Material supplied:
○ ○ ○ ○ ○

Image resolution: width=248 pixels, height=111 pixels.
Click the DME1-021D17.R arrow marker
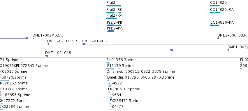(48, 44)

○ ○ ○ ○ ○

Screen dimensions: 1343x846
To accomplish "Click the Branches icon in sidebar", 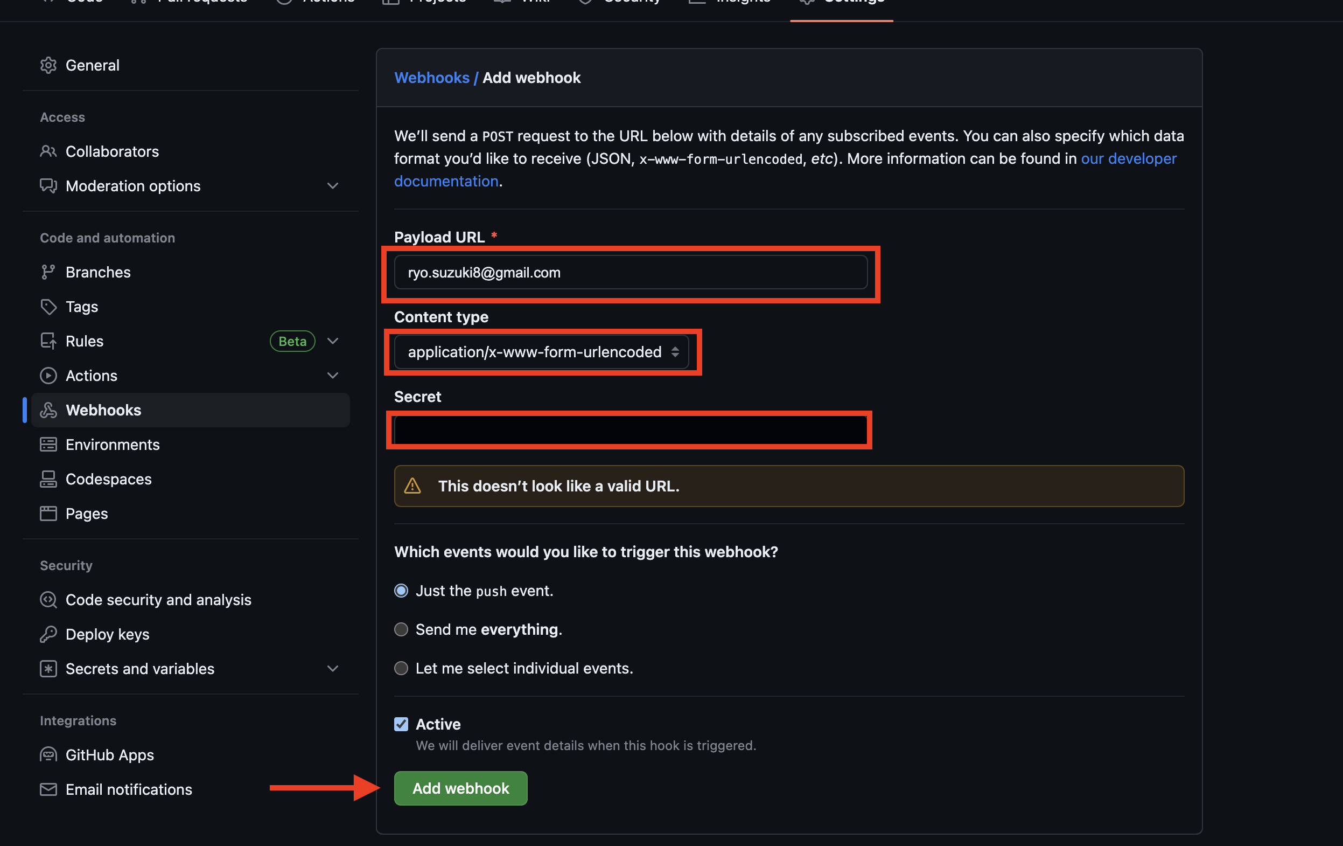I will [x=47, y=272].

○ ○ ○ ○ ○

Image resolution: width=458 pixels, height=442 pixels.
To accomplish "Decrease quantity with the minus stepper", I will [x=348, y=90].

○ ○ ○ ○ ○

Assigned task:
Report each line of the material in which the string "Image" occurs.

Written response:
Image resolution: width=248 pixels, height=111 pixels.
Image resolution: width=458 pixels, height=442 pixels.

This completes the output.